Cooking is the part that I really love, but unfortunately it's becoming a smaller and smaller percentage of my time. So for example "why anime?" "yes anime"

This is my job, but I always want to hold a knife behind a kitchen.

Would you ever consider going on one of Bobby Flay's shows and challenging him to a throwdown?

(Laughing) I think so, yes.

If there was a young kid who wants to become an Iron Chef, what path would you recommend?

They should stay healthy, eat a lot, listen carefully...some talk too much, like me. That's it.

As an artist, you have to pay attention to the food's design, the you ever have something like writer's block when wanting to make a disH?

Don't think too much about creating new things. I don't think that's cool. The coolest part of the restaurant business is making the customer happy and having them say they enjoy the foodl. Most young chefs are "edgy" and think too much. We are not geniuses. When I was young and started to work in a Japanese sushi restaurant, I learned a valuable lesson.

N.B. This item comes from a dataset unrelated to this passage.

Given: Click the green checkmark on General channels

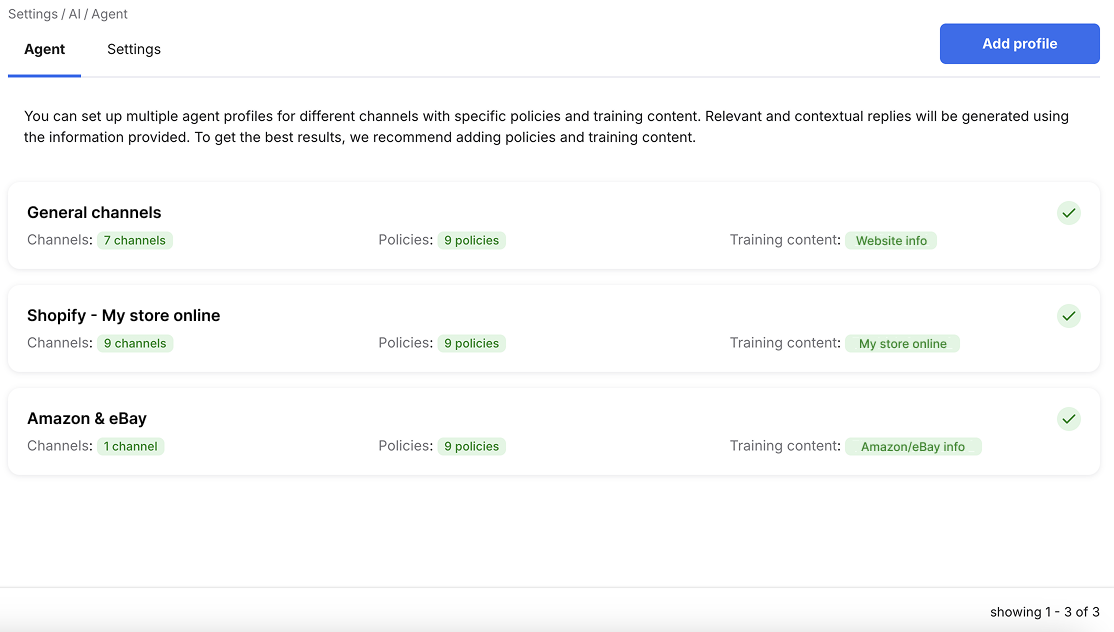Looking at the screenshot, I should (1069, 213).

Japanese teacups aren't made of glass, you can't see how much tea is inside when you pour. This forced me to pay attention to the customer and how much they drank. You have to learn to listen.

One of my dreams in life is to become a judge on Iron Chef, how should I train for this goal if I had, say, a five year timeline?

There's no guarantee that Iron Chef will be running in five years. Maybe you should write a letter to the producer. When I did Iron Chef against Bobby Flay ten years ago, one of the judges was from the audience, so who knows?